In order to fully understand the writing, you need to know about the period of time and the historical context in which it was written. There are two important points to note. One is the size of "the world" in the Bible. As it was written long before the Age of Discovery, the world as known to Palestinians was only southwest Asia, Europe, and North Africa on the opposite side of the Mediterranean Sea. The stories in the Bible concern even smaller regions, including Southeast Asia, the northeast of Egypt, and an area stretching from part of present Greece to the south of Italy.

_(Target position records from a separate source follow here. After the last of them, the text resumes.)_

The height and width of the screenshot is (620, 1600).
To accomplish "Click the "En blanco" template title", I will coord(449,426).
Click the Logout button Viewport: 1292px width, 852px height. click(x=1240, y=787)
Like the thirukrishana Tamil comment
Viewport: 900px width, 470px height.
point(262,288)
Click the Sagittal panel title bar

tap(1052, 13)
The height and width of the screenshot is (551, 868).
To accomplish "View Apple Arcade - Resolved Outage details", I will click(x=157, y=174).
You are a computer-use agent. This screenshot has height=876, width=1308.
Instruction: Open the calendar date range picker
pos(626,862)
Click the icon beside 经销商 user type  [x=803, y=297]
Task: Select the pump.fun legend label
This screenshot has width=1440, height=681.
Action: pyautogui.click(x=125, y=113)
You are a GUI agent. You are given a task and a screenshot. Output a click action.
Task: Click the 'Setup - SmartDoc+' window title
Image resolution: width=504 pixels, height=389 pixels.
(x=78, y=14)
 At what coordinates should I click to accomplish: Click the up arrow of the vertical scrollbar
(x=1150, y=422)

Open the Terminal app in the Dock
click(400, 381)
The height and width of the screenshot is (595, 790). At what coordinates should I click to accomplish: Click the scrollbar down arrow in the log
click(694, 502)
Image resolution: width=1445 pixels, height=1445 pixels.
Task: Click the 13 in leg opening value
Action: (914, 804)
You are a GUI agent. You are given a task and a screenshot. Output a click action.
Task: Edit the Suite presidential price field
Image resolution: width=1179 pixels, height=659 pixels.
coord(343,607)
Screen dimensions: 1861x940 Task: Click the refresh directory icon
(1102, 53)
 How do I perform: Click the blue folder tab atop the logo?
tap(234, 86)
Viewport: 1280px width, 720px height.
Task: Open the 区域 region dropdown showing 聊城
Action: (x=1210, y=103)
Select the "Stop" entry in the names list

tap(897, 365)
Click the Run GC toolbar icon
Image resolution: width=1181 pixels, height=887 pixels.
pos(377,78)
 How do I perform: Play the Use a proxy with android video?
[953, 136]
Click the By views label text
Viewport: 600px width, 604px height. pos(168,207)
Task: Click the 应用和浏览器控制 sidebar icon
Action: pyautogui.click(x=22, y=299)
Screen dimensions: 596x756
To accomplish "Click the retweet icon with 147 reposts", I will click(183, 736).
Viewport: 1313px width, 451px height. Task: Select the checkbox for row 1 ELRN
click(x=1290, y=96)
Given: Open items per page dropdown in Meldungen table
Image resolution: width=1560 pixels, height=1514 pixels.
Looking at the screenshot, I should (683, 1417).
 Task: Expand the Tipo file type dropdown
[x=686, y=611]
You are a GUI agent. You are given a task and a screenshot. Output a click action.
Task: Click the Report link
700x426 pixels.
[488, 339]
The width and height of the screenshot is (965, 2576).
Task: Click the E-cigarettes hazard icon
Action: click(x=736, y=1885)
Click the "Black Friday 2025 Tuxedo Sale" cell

"John's Revelation" starts in the style of letters written "to show what must shortly take place." and was sent to seven churches in Asia Minor. Those churches actually existed at the time of around 1A.D. This area was an essential tranfer point for missionary work starting from Palestine and heading for Europe. It is commonly believed now that Christianity spread from Rome to Asia, but in fact, at first it left Palestine via Asia Minor to Greece and then to Rome.
Another vital point to bear in mind is the persecution of Christians by the Roman Empire. The Romans had occupied Palestine since 63 B.C. After Caesar Augustus won the battle against Antonius and Cleopatra and became the Emperor, the Romans set up Herod at the head of a puppet regime and took this Biblical area under their political control. The Jews resisted the occupation, and rebelled against the Romans again and again in vain. The frustration among Jews had accumulated to such a level that they came up with the idea of 'Messianism'. It was during this period that Jesus of Nazareth was born.
Jesus was apprenticed to his step father Joseph who was a carpenter living near Lake Galilee. In his childhood, he would go to the synagogue and learn how to sing and to pray, read and write. Once a year, he along with his brothers and sisters would visit Jerusalem to celebrate Pesach or the Passover. He grew more and more familiar with God in this way. Around the age of 32, he went to be baptized by the famous prophet John who was himself rumored to be the Messiah. John the Baptist met Jesus and declined immediately saying: "I need to be baptized by You." in the "Gospel according to Matthew".
After baptism, Jesus became the Christ, or 'Khristos' meaning the Messiah in ancient Greek, and set out for missionary work on his own. He voluntarily visited towns and villages and preached the forgiveness and the gospel of God to people. He also healed a number of the sick. Meanwhile followers joined him one by one, including Peter and Andrew, both fishermen, and the brothers of Jacob and John. He acquired 12 Apostles. However, having seen that Jesus did not follow Jewish laws and equally healed Roman servants, Jewish leaders began to watch him suspiciously.
After a series of events, Jesus was betrayed by Judas Iscariot and crucified. There were only three years from the time his missionary started to his death, though it may seem longer. The Apostles established an early style of church and carried on his mission after his death. Christians had been under the persecution by both Jews and Romans throughout this time. It is necessary to appreciate that "John's Revelation" was written in such circumstance in order to fully understand it.
This historical background might be helpful in reading the next chapter of 'reading' and then in reaching your own interpretation of "John's Revelation".